Deep-State Reinvigorates Its Trump Fighting Force, Prepares For 2024

Kevin Clinesmith — the former top FBI lawyer convicted in 2020 of falsifying a document that was used to secure a surveillance warrant against a former Trump campaign aide Carter Page — has not yet finished serving his probation sentence. But he has already had his “active member” status restored with the District of Columbia Bar Association.

In fact, Clinesmith wasn’t ever disbarred, as is customary for lawyers who are convicted of serious crimes and especially the ones that directly involve the administration of justice. Also, he was never penalized by the bar at all for failing to quickly submit his guilty plea to the court of review.

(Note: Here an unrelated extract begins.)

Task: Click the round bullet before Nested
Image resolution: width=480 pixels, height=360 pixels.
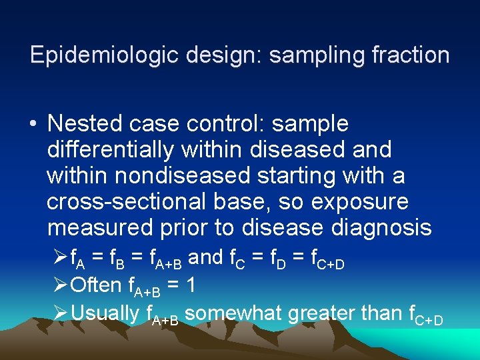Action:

RCI reported that the bar had restored Clinesmith without even checking if he had violated his terms of probation or fulfilled the other conditions of his plea agreement. He was spared jail time after his plea. Instead, he was ordered to complete 400 hours of community service and sentenced to 1 year of probation last year.

It also restored him without checking with the Inspection Division in the FBI, which was actively probing whether Clinesmith had been involved in any other warrant abuses.

Last Aug., Clinesmith admitted to purposefully changing a CIA email in 2017 that was used to get a FISA warrant against Carter Page, allowing federal authorities to spy on Page’s communications. It was one of the first criminal charges filed in John Durham’s probe into the intelligence-gathering activities and origins of the Trump-Russia investigation.

Clinesmith, a registered Dem and outspoken critic of former Pres. Trump, just so happened to get lenient treatment from the bar’s Board, which is conveniently made up of three Dem members, all of whom are party donors.

Moreover, the bar “didn’t even start disciplinary proceedings with Clinesmith until Feb. 2021, five months after he had pleaded guilty and just four days after the news outlet first reported he hadn’t been disciplined,” RCI noted.

“Normally the bar instantly suspends the license of any members who have plead guilty to a felony. But in Kevin Clinesmith’s case, it put off suspending him for months and only acted after RCI revealed the break he had received,” RCI added.

The bar’s handling of this matter demonstrated obvious “leniency and irregularity,” the outlet stated. That leniency certainly raises some concerns that Clinesmith received favorable treatment because of his political beliefs.